## The exercise
In the Germiston High School text, on what date did the Administrator of Transvaal officially open the school building?

* Begin Excerpt provided *

- Germiston High School, Rand Airport Road Germiston, Elandsfontein 108-Ir, Johannesburg, 2043

Information
- Former name: Secondary School Germiston South
- Motto: Scientia et Humanitas (Science and Culture)
- Established: 10 September 1917
- Founder: Mr. C.R Harding
- School district: Ekurhuleni West
- Principal: Ms R. Goosen
- Website: germistonhs.co.za

= Germiston High School =

Germiston High School (established September 1917) is a South African English-medium government school based in Germiston, Gauteng.

==History==

The school was established in 10 September 1917 by Mr R.C Harding. The schools first name was Secondary School Germiston which served as a unisex school till the boys and girls were separated. The school was housed temporarily in the building today occupied by Germiston South School. In April of the following year the school became known as the High School Germiston

A start was eventually made in 1922, and the building was officially opened by the Administrator of Transvaal on 1 August 1923. There was opposition to the site by many residents of Germiston who complained that it was too far out of town! Colours were selected in 1917 but there was difficulty in obtaining them because of the Great War, and for the same reason, when they were obtainable, they were not of a very good quality.

* End Excerpt provided *
* Begin Entries supplied *

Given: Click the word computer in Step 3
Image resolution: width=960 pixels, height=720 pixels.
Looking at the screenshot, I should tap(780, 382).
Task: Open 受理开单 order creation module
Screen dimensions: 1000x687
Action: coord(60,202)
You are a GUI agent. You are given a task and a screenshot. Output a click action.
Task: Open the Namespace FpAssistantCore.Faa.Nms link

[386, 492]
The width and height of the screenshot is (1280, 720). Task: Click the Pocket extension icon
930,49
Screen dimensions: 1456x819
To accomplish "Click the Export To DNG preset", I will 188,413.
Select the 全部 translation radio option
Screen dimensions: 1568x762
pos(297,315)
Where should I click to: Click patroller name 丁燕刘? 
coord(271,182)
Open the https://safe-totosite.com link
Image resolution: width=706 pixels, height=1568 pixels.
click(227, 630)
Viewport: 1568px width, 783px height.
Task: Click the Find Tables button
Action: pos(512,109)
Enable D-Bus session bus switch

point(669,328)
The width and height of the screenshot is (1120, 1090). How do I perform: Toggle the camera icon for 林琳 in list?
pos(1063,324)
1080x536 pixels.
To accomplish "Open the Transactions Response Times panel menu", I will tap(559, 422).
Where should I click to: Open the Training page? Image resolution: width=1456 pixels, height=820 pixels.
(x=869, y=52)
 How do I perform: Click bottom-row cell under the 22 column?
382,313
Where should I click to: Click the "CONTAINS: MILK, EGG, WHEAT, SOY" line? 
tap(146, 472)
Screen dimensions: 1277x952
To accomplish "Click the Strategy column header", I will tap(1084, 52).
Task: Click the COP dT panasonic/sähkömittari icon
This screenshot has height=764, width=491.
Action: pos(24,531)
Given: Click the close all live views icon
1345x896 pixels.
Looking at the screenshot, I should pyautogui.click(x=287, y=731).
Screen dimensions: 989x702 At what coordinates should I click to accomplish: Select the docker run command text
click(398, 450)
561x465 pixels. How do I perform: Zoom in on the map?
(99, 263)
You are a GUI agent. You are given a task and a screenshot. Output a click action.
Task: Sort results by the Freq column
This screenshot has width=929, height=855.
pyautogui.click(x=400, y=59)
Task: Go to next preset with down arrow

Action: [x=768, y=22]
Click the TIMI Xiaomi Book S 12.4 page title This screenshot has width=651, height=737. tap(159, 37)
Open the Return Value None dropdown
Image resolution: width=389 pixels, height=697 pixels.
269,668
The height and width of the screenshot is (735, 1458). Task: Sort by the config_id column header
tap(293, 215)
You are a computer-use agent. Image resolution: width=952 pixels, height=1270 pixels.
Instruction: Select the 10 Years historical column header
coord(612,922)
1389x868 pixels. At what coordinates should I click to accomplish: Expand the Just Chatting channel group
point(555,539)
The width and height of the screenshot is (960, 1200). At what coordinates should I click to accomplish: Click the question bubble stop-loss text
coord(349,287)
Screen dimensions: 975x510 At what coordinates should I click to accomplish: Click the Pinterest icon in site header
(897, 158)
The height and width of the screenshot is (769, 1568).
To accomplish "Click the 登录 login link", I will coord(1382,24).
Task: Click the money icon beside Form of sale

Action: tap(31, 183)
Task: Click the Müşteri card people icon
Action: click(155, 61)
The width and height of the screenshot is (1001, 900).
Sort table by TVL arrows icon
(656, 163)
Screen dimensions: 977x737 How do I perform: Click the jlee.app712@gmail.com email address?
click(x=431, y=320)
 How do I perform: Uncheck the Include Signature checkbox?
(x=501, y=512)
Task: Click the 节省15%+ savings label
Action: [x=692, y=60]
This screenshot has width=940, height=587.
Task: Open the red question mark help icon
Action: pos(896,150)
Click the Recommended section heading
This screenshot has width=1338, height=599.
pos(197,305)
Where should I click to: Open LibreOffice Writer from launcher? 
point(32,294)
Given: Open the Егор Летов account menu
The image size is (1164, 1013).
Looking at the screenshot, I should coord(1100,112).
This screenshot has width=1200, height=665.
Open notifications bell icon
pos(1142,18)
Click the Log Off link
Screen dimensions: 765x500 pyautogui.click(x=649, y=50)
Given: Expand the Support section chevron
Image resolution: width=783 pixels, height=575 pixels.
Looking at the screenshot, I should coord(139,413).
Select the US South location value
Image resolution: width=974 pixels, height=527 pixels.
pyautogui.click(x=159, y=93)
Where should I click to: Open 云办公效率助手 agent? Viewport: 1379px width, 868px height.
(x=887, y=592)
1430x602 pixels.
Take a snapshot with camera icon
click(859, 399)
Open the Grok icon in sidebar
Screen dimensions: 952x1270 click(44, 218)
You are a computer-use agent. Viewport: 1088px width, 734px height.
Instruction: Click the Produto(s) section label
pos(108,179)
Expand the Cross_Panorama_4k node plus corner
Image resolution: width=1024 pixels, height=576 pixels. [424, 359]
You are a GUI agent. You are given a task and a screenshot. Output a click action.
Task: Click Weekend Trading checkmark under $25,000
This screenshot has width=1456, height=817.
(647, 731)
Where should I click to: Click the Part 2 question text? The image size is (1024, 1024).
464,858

* End Entries supplied *

## Response to the task
1 August 1923